BankIslami and its digital banking platform aik have partnered with Paklaunch for the eighth edition of UNConference 26, a two-day summit that brought together a curated group of founders, investors, and policymakers to examine the trajectory of Pakistan’s startup ecosystem with a particular focus on fintech, artificial intelligence, and digital investment trends. The event served as a platform for substantive dialogue between Pakistan’s entrepreneurial community and the financial institutions that are increasingly being called upon to provide the infrastructure and tools that early-stage and growth-stage companies need to operate and scale.
Speaking at the opening ceremony, Rizwan Ata, President and Chief Executive Officer of BankIslami, framed digital adoption as the defining challenge and opportunity facing Pakistan’s financial sector at this moment. He noted that in 2025 BankIslami launched aik as Pakistan’s first Islamic digital banking platform, describing it as an effort to bridge the institution’s mission of promoting Shariah-compliant finance with modern technology at the mass market level. Ata argued that sustainable growth and scale in any sector cannot happen in isolation and must be driven by technology-led innovation, a perspective that informed BankIslami’s decision to align itself with an event focused on the intersection of entrepreneurship and digital finance. Aly Fahd, Founder of Paklaunch, reflected on the significance of the partnership by describing Paklaunch’s core mission as building meaningful connections between Pakistan’s entrepreneurial talent and global capital, expertise, and opportunity, and said that partnerships with institutions such as BankIslami and aik reflect a shared commitment to giving founders access to the right financial infrastructure and digital tools they need to grow.

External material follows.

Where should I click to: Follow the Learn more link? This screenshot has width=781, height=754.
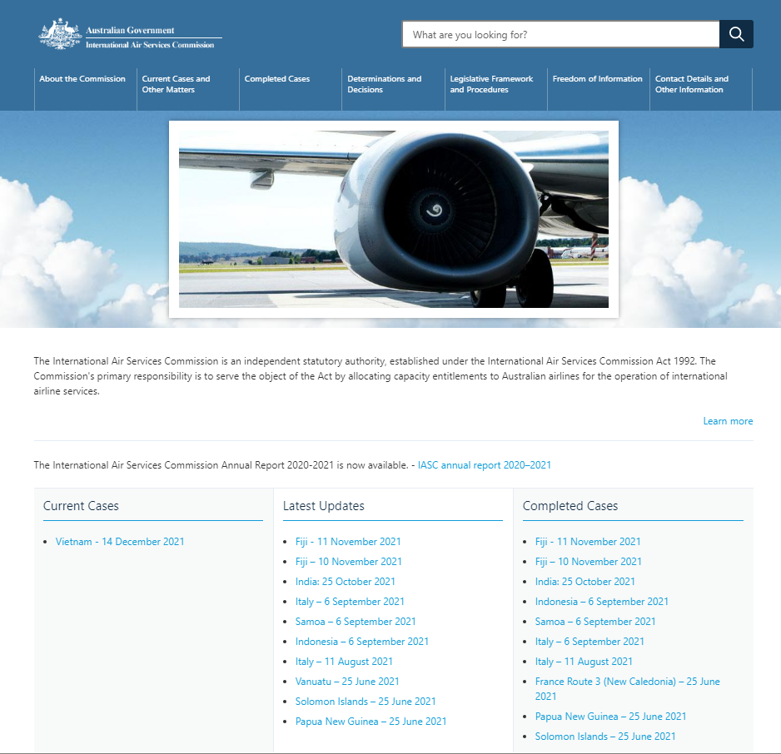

One of the event’s central sessions was a panel discussion on digital platforms and innovation, during which Ashfaque Ahmed, Chief Officer of aik, addressed the practical shift toward digital-native financial services as a tool for the next generation of Pakistani founders. Ahmed said aik’s focus is on moving beyond traditional banking hurdles by creating a digital-first experience that mirrors the speed and agility of the startups the platform is designed to serve, with the goal of making Shariah-compliant banking a seamless enabler of growth rather than an additional layer of administrative complexity. The event reinforced a broader theme that has been gaining traction across Pakistan’s financial and technology sectors: that the maturity of the startup ecosystem is directly tied to the availability of inclusive, accessible, and digitally delivered financial tools, and that collaboration between traditional financial institutions and technology-driven platforms is essential to making those tools available to founders and underserved segments of the population at scale.